Repeat exactly the lines below that lie between the line with "The height and width of the screenshot is (666, 1844)." and the line with "Show next product image arrow", counting both of those lines as part of the answer.
■ ■ ■ ■ ■
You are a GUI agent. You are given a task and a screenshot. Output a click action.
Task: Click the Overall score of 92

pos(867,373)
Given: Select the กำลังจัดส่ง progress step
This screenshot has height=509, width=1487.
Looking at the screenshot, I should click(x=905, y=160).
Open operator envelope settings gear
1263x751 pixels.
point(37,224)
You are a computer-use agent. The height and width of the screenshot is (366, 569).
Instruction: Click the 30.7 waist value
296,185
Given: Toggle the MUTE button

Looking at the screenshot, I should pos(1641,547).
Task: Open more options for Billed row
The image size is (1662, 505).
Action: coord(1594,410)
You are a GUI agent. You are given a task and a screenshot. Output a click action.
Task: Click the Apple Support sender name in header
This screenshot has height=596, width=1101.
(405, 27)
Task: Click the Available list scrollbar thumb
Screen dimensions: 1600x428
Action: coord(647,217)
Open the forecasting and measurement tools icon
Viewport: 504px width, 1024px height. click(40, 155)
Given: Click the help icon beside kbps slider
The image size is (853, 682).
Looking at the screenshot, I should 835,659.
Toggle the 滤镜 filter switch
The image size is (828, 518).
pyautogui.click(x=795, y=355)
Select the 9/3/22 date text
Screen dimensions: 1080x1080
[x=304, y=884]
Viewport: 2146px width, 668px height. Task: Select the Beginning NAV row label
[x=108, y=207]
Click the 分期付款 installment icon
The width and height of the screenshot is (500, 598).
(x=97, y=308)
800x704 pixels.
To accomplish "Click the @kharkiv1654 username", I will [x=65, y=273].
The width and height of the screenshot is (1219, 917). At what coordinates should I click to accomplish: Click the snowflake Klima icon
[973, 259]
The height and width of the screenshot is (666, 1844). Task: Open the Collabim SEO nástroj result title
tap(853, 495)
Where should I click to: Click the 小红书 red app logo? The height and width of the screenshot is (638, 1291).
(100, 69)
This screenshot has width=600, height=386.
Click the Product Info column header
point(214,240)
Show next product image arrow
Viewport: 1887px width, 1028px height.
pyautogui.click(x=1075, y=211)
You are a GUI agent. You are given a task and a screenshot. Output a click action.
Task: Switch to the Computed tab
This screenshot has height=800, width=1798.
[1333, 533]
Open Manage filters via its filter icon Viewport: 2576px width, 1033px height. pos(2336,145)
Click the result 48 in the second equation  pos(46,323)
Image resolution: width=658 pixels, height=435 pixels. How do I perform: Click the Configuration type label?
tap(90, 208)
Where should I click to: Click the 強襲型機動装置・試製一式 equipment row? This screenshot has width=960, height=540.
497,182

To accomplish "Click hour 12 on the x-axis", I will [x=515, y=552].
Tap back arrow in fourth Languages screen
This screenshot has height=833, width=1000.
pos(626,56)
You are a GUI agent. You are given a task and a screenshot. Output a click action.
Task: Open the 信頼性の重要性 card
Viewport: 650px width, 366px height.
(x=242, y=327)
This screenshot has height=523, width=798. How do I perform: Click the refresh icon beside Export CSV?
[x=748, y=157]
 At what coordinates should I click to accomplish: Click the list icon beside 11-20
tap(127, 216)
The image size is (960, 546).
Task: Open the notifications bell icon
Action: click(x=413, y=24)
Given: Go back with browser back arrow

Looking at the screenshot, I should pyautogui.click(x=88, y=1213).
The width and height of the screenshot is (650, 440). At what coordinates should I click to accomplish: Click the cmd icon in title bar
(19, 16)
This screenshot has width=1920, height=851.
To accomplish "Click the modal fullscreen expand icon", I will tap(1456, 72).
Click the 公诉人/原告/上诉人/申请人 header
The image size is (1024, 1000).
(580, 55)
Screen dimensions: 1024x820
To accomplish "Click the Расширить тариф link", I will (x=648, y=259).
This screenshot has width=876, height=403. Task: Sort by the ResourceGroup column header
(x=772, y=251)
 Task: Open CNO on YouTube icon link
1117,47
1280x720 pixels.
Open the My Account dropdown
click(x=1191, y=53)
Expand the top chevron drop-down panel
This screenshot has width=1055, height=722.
■ ■ ■ ■ ■
Finished task ->
The height and width of the screenshot is (666, 1844). Task: Open the Collabim SEO nástroj result title
tap(853, 495)
Where should I click to: Click the 小红书 red app logo? The height and width of the screenshot is (638, 1291).
(100, 69)
This screenshot has width=600, height=386.
Click the Product Info column header
point(214,240)
Show next product image arrow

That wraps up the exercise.